Home→Forums→Relationships→I feel like i ruined my girlfriends life→Reply To: I feel like i ruined my girlfriends life
okay, so I’ve been biding my time. Like I said, i want her to get going on her new job before i drop them bomb. In doing so… I think she is actually a little crazy. These last couple/few days and nights haven’t been bad at all. She’s been in a better mood and trying to not get all weird and insecure and stuff. The problem is that she is in total denial about our last fight a few days ago. The fight that she said “fine, i will just leave then” and I agreed with her. I guess the problem that night was that by the end of the fight, she had a anxiety attack or something. Her heart was racing and she could barely breathe. I had to get paper bag and help her breathe again. Then the next day she acted like everything was great. I don’t understand why she acts like that. I’m still distant and quite. She keeps planning and talking like we are going to be together forever. And all I can think about is being able to separate without guilt…. The good news is that she may have another option. Her Brother and his girlfriend ended recently and he now has some extra space at his house. I don’t know if that is really an option for her, however i don’t think he would turn her away. I’m really thinking about talking to her this weekend. I don’t have my girls and she will have done her first week at work. I am not looking forward to this conversation at all. I feel so messed up in the head right now. I know we are not healthy for each other. But I will miss her. We do get along good when, well honestly it’s s lot to do with when kids aren’t involved. Like this last weekend for example. Her son stayed the night at a fiends house Friday night, so her and I and all three girls went out to dinner. My girls were good and respectful and her daughter was being a little B&*$%. I hate saying that but i don’t know how to describe her attitude and behavior. Even my girlfriend said, if its not one of her kids, its the other. After dinner though, everything was good. That night and all the way up until her son came home. he wasn’t in the door 5 minutes before he was whining and throwing a fit. Really makes it stressful. I think my girlfriend has gotten so used to it, she see’s it, but doesn’t realize how bad and frequent it is and she enables it. I just can’t handle it anymore.

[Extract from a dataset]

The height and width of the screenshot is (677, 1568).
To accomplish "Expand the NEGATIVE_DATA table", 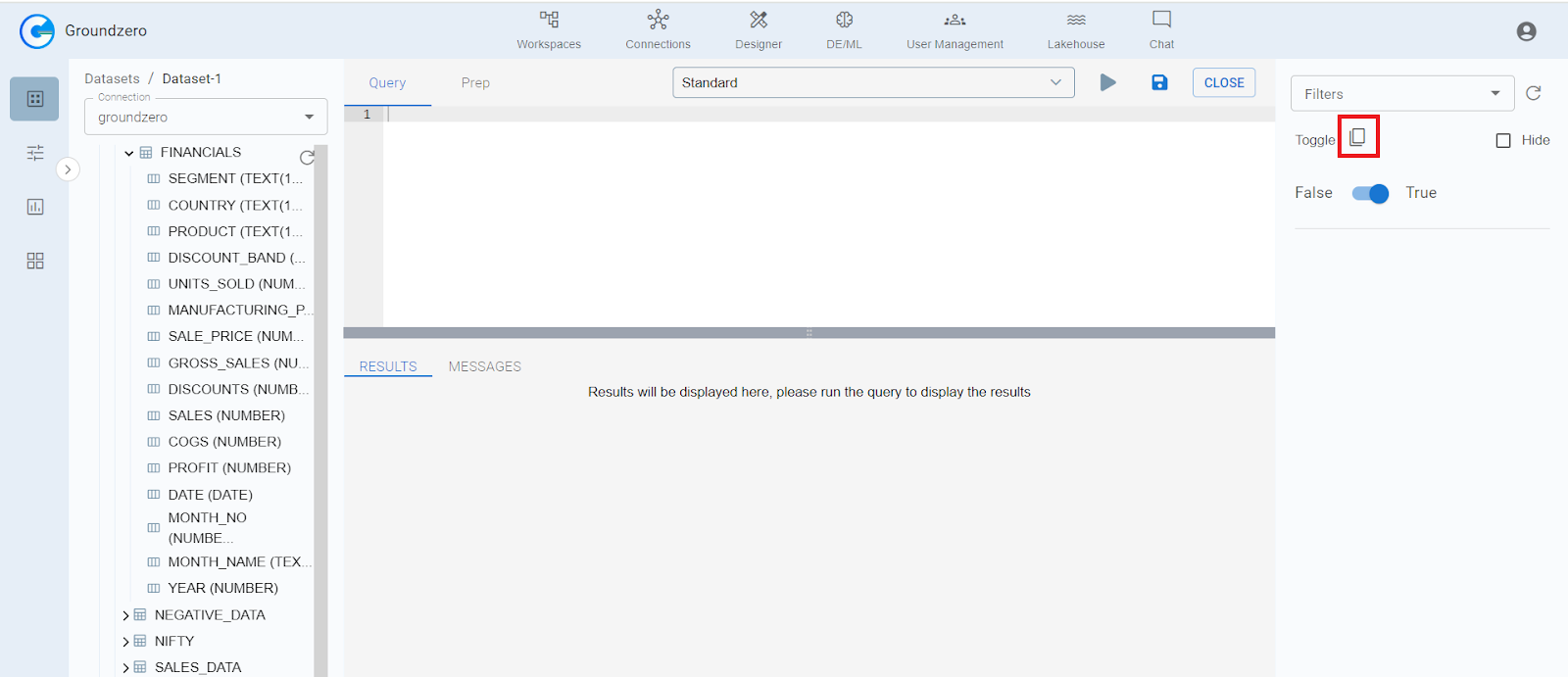I will 126,615.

Wow, i’ve gotten way off track here. Back to me trying to end this whole mess. Like I said, I think I’m going to talk with her this weekend. I need to just tell her that we aren’t health for each other right now. That I feel like either I’m walking on egg shells or she is all the time. And that our families just don’t mix well. They do love each other and get along, however their is always drama or someone is always upset. I just can’t do this anymore, but yet I feel so horrible. I am not looking forward to this conversation at all…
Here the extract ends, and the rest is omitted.